Fig. 6. A schematic, conceptual depiction of the emerging links between
patient survival, driver mutation load and aneuploidy in the two tumor
classes.
[124]Fig. 6
[125]Open in a new tab
a Driver mutations, aneuploidy, patient survival, and mutation sets in
the two tumor classes. The mutation sets derived to predict high driver
mutations load are shown by circles. The inverse relationship between
aneuploidy and MSI is demonstrated for the gastrointestinal and
endometrial scheme, with the derived MSI-aneuploidy set. b The ratio of
the mutation loads in the apoptosis vs repair sets as universal
predictor of patient survival.
Our pan-cancer analysis connects different genomic aberrations with
distinct DDR pathways and segregates gastrointestinal and endometrial
tumors into a separate class, where tumorigenesis might be
predominantly driven by defects in specific DNA repair pathways. It has
been established previously that mutated apoptosis and DNA damage
checkpoint signaling pathways sustain growth with genomic
abnormalities^[126]38–[127]40. The results described here suggest that
major deficiencies in DNA repair permit accumulation of oncogenic
mutations but not aneuploidy. This finding is in agreement with the
inverse relation between MSI and aneuploidy in colorectal
tumors^[128]41, and with the diploid karyotype of NER-deficient skin
cancer^[129]42. The inverse relationship between repair and aneuploidy
might reflect a direct functional link, whereby intact DNA repair
pathways promote the emergence of aneuploidy, or conversely, survival
and reproduction of aneuploid cells requires active repair. One
possible mechanism underlying such a functional link could be chromatin
remodeling. While chromatin relaxation is crucial for DNA
repair^[130]43,[131]44, condensed chromatin structure in necessary for
chromosomal segregation^[132]45. Tumor cells that are actively engaged
in DNA repair might maintain relaxed chromatin structures that hinder
chromosomal segregation and increase aneuploidy, whereas tumor cells
with dysfunctional repair systems would preserve condensed chromatin
that sustain proper chromosomal segregation and preclude aneuploidy.

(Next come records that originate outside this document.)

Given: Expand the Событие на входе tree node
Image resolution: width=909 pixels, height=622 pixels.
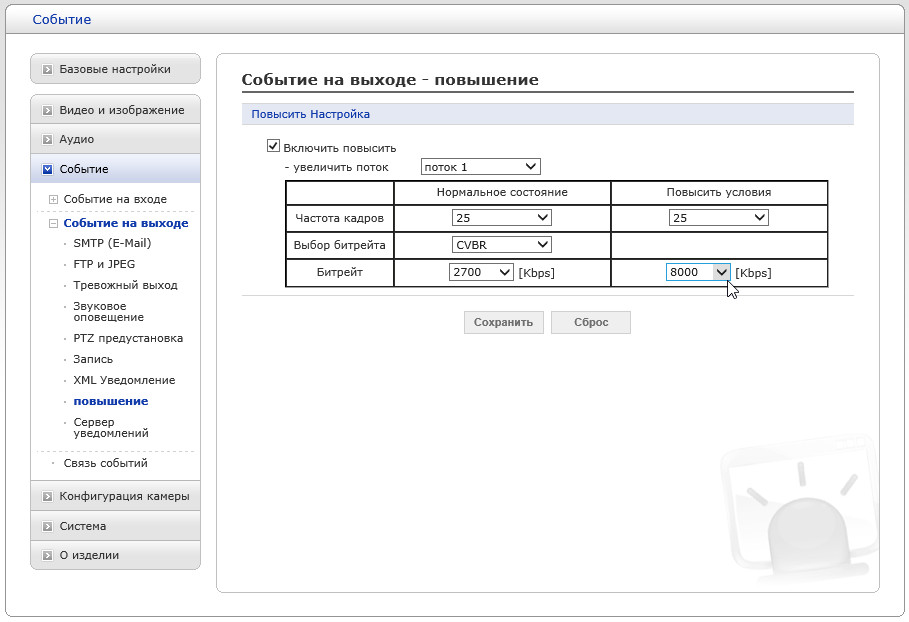Looking at the screenshot, I should pos(54,200).
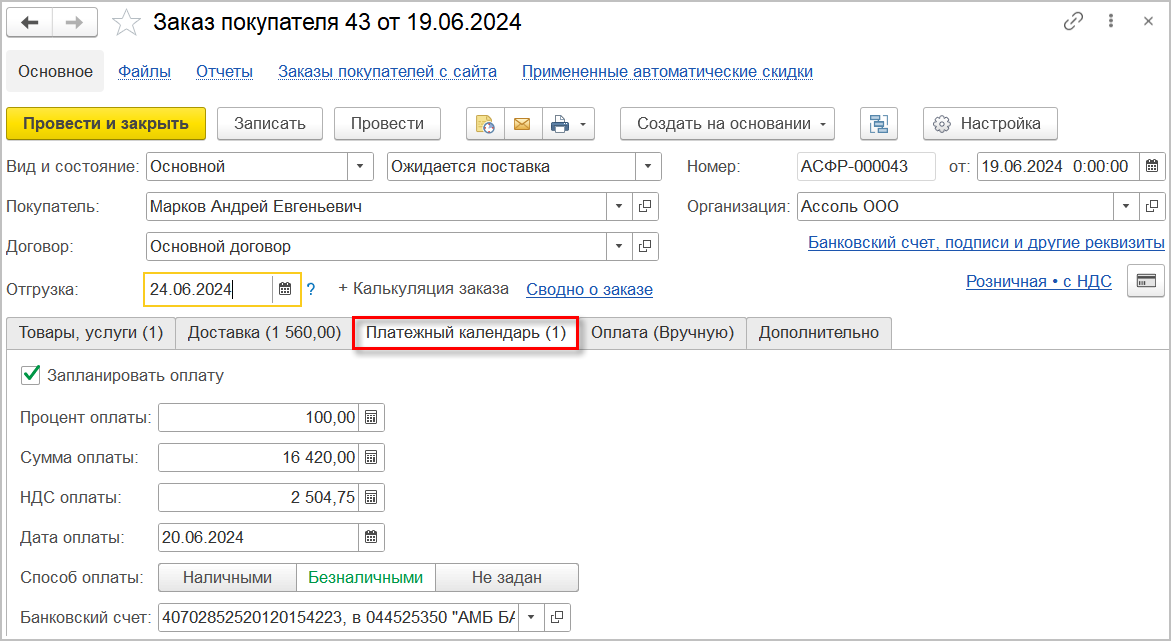Click the copy link chain icon
Viewport: 1171px width, 641px height.
point(1074,22)
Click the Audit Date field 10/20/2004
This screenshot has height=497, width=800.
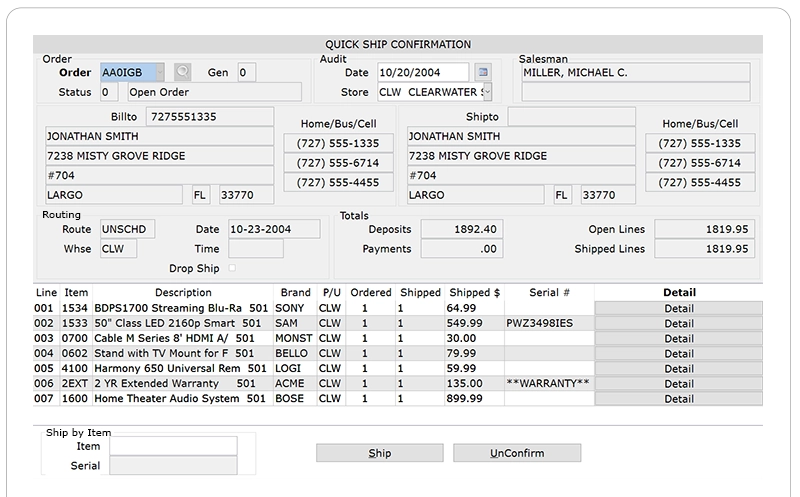pyautogui.click(x=421, y=72)
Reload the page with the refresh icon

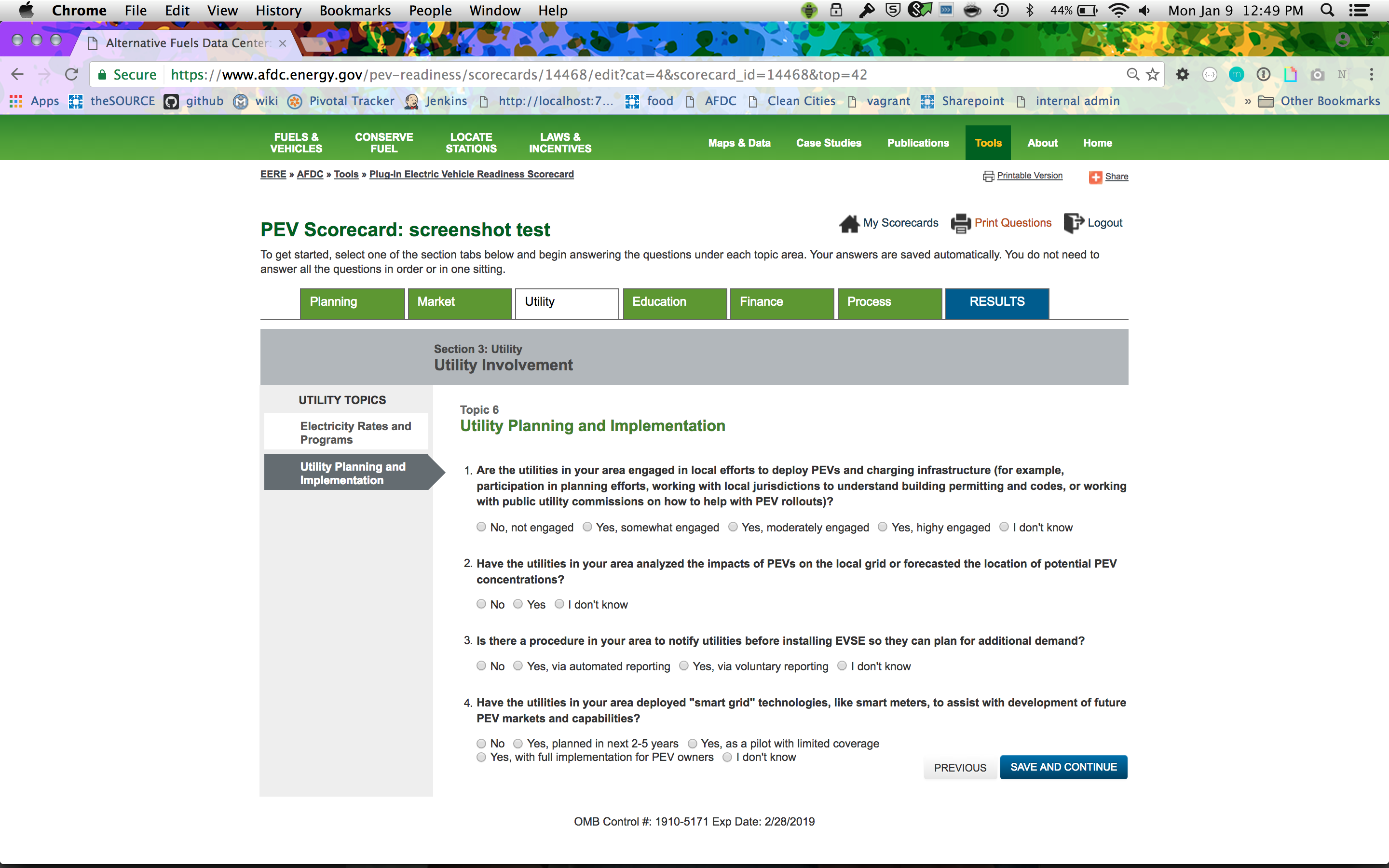coord(72,75)
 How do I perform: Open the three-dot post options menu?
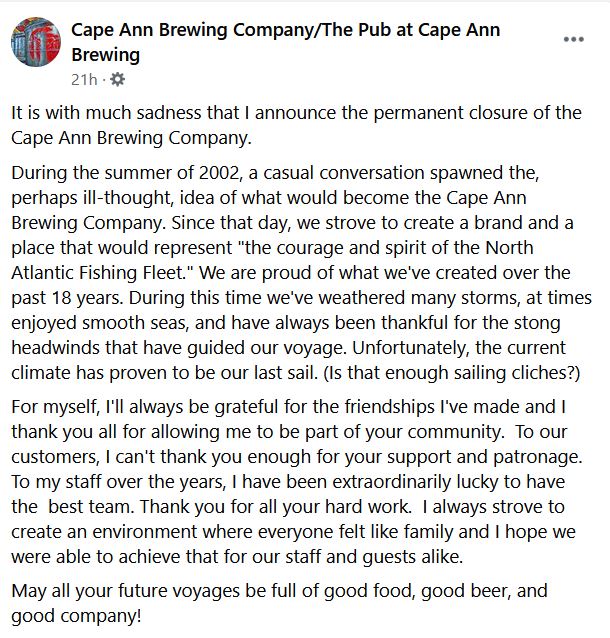point(573,40)
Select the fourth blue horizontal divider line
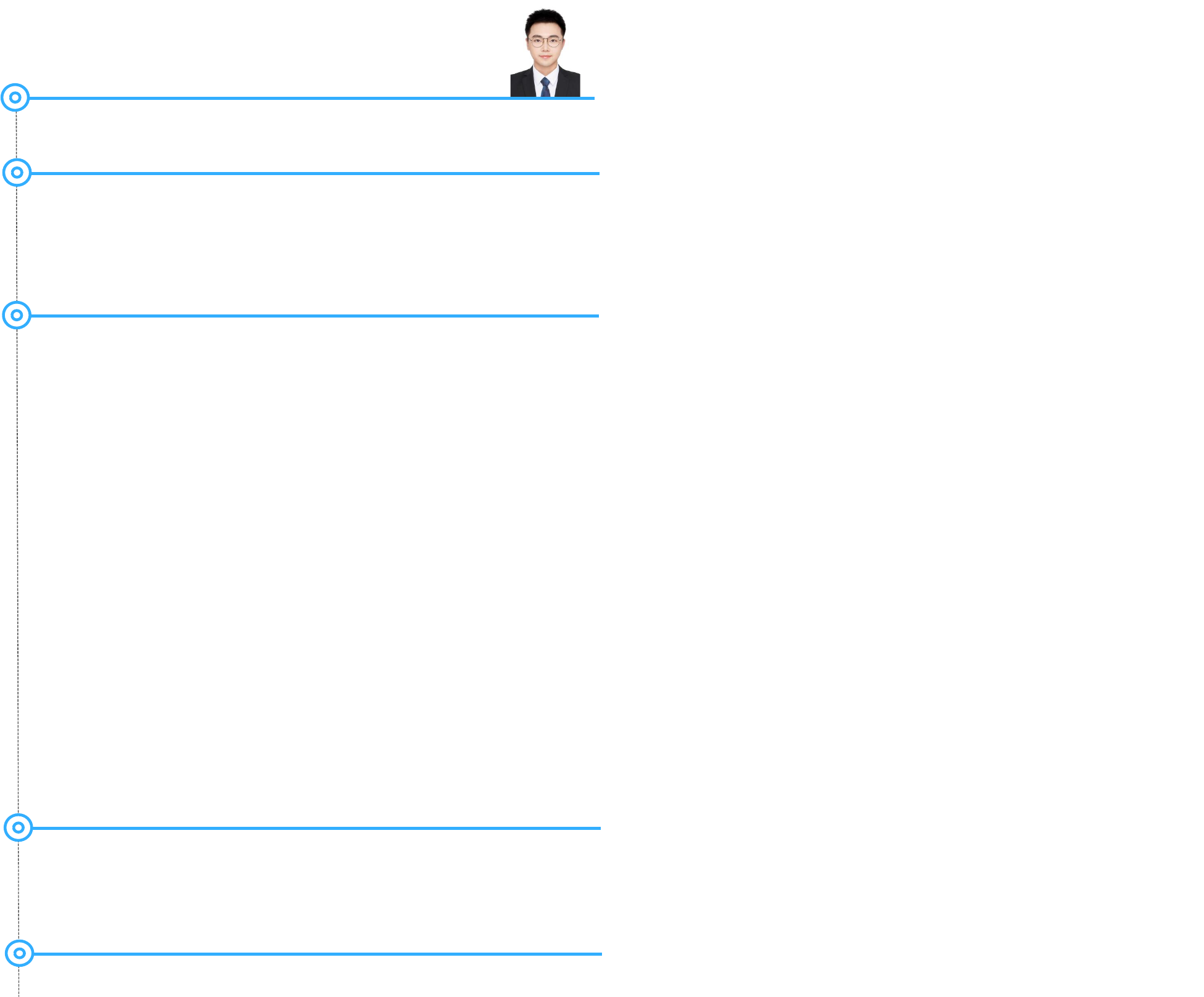Screen dimensions: 1204x997 tap(316, 828)
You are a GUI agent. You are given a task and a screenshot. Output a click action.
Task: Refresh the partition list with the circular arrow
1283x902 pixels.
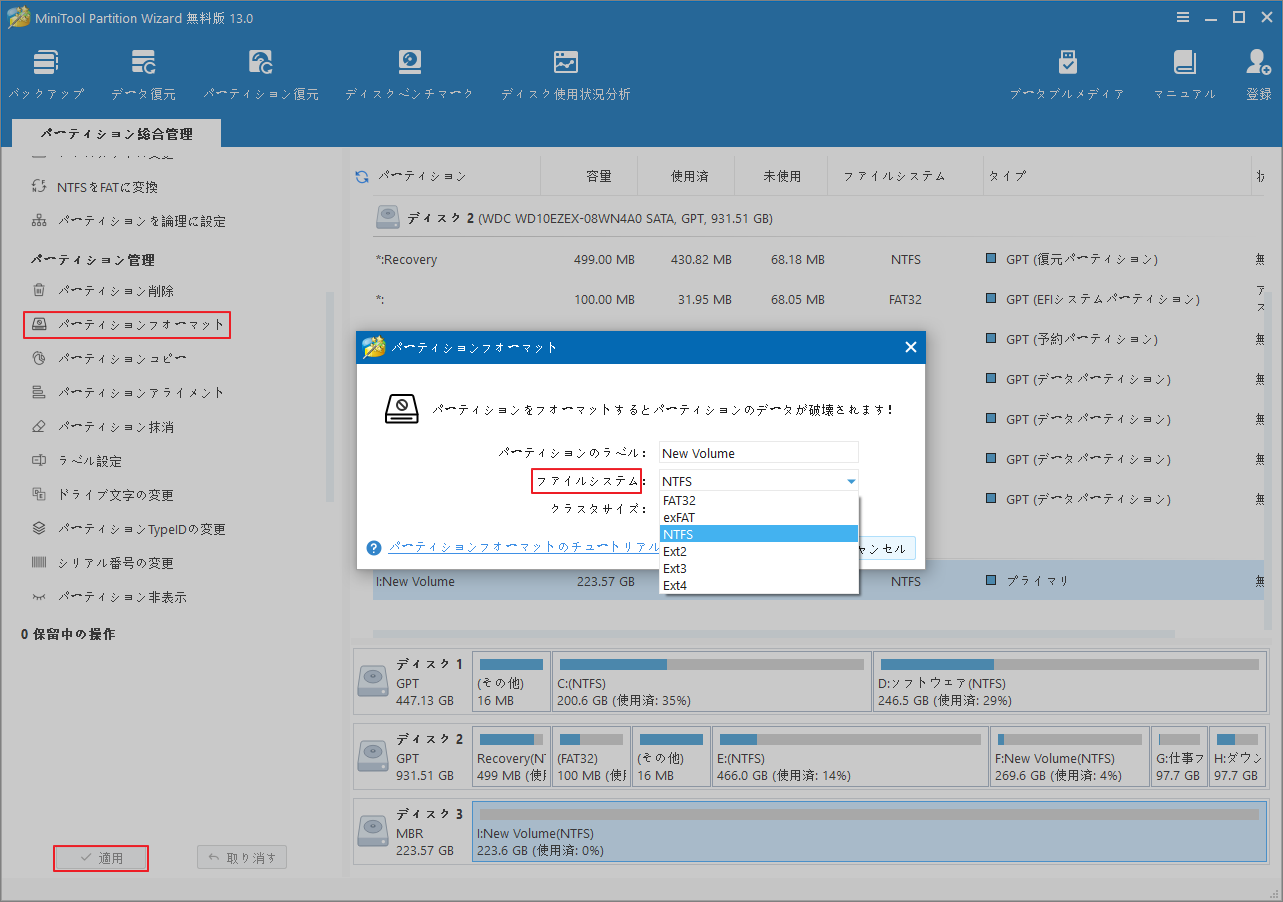(361, 175)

Indeed, several of the genes in the repair set are involved in
chromatin remodeling, such as ALC1 (CHD1L), PARP1, and DDB2. In
particular, ALC1 is a chromatin remodeling enzyme that relaxes
chromatin at early stages of DNA repair^[133]46 through PARP1 and DDB2
recruitment^[134]47. Together with the inclusion of several other
chromatin remodeling-associated genes in the repair set (POLE3, EPC2,
BRCC3, HMGA1, and HMGB1) and the MSI-aneuploidy set (EP300, CUL4B,
RPA1, ARID1A, and NFATC4), this could suggest that inhibition of
chromatin relaxation resulting from impairing mutations in DNA repair
genes prevents the emergence of aneuploidy in tumor cells.
There is, obviously, a complex relationship between aneuploidy and
patient prognosis. Although aneuploidy has been associated with poor
patient survival and linked with intrinsic drug
resistance^[135]28,[136]48, evidence is accumulating that extreme
aneuploidy might also be associated with improved patient
outcome^[137]29,[138]49,[139]50. We demonstrate that aneuploidy is
compatible with impairment of apoptotic and DNA damage checkpoint
signaling pathways^[140]51–[141]53, but is suppressed by inactivation
of DNA repair pathways. Furthermore, although MSI has been previously
associated with favorable prognosis, the present findings indicate that
this connection could result from the lack of aneuploidy in the MSI
tumors rather than from any effect of MSI as such. These findings are
in agreement with the observed association of aneuploidy with
multi-drug resistance^[142]54,[143]55. Indeed, the loss of DNA repair
sensitizes cells to various drugs that induce DNA damage, whereas cells
deficient in checkpoint and apoptotic signaling in response to damage
lack this type of vulnerability. In addition, MSI tumors show enhanced
immune infiltration levels and improved response to
immunotherapy^[144]56,[145]57, whereas the reduced mutational load in
gastrointestinal and endometrial aneuploid tumors is likely to restrict
the benefits of immunotherapy and several targeted therapies. However,
the mutual exclusivity between the loss of DNA repair and aneuploidy
raises another possibility, namely, that co-occurrence of aneuploidy
with defective DNA repair is lethal, suggesting a therapeutic potential
for targeting repair processes in aneuploid cells.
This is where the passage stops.